[PROBLEM TO SOLVE]:
Substitute "Directive" for "Instruction" in the records, starting at the line that contains "Given: Open the Products grouping dropdown" and ending with the line that contains "tap(464, 80)". Rewrite only those lines, with nothing else changed.

Source records
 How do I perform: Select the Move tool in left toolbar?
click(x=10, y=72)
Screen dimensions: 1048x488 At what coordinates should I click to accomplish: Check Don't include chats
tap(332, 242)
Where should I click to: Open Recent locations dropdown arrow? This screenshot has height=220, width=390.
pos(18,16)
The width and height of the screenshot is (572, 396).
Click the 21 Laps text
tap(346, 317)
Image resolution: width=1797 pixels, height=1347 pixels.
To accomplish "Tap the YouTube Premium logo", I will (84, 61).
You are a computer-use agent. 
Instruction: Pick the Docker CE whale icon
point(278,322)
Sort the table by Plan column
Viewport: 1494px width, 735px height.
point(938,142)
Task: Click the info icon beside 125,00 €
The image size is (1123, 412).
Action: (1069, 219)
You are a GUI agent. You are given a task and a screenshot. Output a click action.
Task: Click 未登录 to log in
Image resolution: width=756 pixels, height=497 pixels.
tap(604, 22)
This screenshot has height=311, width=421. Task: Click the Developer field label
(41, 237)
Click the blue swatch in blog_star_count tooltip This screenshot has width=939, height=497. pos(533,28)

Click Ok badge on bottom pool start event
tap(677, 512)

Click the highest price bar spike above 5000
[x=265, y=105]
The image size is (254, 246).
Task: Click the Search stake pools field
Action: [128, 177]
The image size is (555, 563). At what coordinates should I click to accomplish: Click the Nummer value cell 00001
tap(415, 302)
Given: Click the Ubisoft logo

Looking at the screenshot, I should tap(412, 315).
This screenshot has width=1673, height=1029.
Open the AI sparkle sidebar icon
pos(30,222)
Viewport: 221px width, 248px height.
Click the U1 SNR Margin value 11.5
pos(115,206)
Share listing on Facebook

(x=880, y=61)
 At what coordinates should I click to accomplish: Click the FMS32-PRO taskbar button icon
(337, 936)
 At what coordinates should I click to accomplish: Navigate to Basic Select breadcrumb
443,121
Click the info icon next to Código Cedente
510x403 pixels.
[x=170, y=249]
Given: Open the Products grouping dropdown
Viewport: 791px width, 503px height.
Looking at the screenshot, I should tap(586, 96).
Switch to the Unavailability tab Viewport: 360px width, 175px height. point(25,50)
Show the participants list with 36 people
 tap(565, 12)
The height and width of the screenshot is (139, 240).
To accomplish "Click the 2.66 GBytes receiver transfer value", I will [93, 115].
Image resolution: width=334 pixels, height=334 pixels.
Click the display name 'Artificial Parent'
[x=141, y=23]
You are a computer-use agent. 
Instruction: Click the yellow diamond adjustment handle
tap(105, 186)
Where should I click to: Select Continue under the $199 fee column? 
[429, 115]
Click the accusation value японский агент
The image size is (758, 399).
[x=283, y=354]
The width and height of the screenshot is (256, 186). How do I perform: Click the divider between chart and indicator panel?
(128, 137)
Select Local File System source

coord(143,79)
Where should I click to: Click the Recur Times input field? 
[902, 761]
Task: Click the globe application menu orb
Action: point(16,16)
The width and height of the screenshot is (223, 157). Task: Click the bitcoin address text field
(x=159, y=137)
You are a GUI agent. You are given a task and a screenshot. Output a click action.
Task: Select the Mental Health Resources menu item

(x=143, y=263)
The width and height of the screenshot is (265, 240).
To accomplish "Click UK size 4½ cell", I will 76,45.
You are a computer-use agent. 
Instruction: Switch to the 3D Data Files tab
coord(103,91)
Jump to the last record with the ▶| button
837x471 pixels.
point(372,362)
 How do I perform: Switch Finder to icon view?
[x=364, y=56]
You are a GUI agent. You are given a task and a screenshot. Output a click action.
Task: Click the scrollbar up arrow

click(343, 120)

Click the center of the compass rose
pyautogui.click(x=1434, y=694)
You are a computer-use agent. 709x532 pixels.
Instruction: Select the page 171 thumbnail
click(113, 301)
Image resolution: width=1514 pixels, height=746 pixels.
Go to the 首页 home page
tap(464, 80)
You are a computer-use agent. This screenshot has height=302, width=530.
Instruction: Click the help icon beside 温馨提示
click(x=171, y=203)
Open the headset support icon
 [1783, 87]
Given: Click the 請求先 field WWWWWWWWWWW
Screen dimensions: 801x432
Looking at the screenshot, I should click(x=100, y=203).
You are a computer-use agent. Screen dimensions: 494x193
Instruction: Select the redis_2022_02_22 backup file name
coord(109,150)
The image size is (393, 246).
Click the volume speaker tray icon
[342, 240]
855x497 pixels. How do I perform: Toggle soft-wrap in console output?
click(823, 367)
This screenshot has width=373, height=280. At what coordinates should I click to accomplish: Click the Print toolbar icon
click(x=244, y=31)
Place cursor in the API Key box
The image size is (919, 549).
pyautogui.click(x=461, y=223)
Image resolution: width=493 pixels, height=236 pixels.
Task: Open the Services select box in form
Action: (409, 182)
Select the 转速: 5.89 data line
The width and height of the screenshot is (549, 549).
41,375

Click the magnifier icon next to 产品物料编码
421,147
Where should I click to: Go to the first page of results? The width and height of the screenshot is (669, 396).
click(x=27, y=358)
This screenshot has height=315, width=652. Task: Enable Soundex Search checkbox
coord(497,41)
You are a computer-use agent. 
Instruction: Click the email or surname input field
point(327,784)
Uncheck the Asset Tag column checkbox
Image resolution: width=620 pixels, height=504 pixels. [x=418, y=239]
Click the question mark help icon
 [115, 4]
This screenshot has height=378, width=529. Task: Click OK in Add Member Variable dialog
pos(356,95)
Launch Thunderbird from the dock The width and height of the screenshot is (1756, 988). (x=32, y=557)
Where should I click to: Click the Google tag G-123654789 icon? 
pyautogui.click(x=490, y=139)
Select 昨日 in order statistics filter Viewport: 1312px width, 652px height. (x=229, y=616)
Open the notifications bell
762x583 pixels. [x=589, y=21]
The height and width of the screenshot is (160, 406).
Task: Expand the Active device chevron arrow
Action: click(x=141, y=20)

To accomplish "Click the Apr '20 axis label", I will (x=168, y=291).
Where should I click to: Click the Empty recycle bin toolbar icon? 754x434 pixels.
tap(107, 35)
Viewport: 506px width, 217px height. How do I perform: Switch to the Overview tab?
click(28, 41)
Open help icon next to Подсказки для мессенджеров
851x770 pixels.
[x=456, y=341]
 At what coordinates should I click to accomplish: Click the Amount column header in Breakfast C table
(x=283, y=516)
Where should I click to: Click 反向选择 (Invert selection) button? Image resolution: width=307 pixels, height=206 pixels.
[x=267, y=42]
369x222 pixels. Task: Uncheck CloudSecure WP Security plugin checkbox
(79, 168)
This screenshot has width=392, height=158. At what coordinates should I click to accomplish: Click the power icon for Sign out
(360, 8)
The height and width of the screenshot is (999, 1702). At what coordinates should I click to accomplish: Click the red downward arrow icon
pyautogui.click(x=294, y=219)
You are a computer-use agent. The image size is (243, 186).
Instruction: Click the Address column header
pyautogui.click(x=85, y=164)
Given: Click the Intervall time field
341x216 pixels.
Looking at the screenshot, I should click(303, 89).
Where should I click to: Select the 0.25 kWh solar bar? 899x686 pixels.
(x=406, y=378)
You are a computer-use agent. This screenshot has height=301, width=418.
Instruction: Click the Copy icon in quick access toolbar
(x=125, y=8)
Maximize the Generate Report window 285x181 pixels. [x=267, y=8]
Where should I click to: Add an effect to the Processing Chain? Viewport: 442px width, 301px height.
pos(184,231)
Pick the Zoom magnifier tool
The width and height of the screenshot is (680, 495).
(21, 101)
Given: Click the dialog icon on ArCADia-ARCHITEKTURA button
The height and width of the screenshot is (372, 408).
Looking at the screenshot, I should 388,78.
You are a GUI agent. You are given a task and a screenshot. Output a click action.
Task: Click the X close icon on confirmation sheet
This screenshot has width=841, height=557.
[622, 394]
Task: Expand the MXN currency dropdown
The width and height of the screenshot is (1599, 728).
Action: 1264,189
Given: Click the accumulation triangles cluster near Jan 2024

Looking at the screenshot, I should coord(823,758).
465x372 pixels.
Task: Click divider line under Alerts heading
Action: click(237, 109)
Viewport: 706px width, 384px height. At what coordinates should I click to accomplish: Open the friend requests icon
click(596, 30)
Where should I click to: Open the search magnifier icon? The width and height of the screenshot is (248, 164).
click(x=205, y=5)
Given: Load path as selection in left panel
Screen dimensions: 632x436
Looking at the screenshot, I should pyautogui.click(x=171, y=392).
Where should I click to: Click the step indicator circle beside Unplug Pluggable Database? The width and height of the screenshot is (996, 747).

[THE RESULT]:
Given: Open the Products grouping dropdown
Viewport: 791px width, 503px height.
Looking at the screenshot, I should tap(586, 96).
Switch to the Unavailability tab Viewport: 360px width, 175px height. point(25,50)
Show the participants list with 36 people
 tap(565, 12)
The height and width of the screenshot is (139, 240).
To accomplish "Click the 2.66 GBytes receiver transfer value", I will [93, 115].
Image resolution: width=334 pixels, height=334 pixels.
Click the display name 'Artificial Parent'
[x=141, y=23]
You are a computer-use agent. 
Directive: Click the yellow diamond adjustment handle
tap(105, 186)
Where should I click to: Select Continue under the $199 fee column? 
[429, 115]
Click the accusation value японский агент
The image size is (758, 399).
[x=283, y=354]
The width and height of the screenshot is (256, 186). How do I perform: Click the divider between chart and indicator panel?
(128, 137)
Select Local File System source

coord(143,79)
Where should I click to: Click the Recur Times input field? 
[902, 761]
Task: Click the globe application menu orb
Action: point(16,16)
The width and height of the screenshot is (223, 157). Task: Click the bitcoin address text field
(x=159, y=137)
You are a GUI agent. You are given a task and a screenshot. Output a click action.
Task: Select the Mental Health Resources menu item

(x=143, y=263)
The width and height of the screenshot is (265, 240).
To accomplish "Click UK size 4½ cell", I will 76,45.
You are a computer-use agent. 
Directive: Switch to the 3D Data Files tab
coord(103,91)
Jump to the last record with the ▶| button
837x471 pixels.
point(372,362)
 How do I perform: Switch Finder to icon view?
[x=364, y=56]
You are a GUI agent. You are given a task and a screenshot. Output a click action.
Task: Click the scrollbar up arrow

click(343, 120)

Click the center of the compass rose
pyautogui.click(x=1434, y=694)
You are a computer-use agent. 709x532 pixels.
Directive: Select the page 171 thumbnail
click(113, 301)
Image resolution: width=1514 pixels, height=746 pixels.
Go to the 首页 home page
tap(464, 80)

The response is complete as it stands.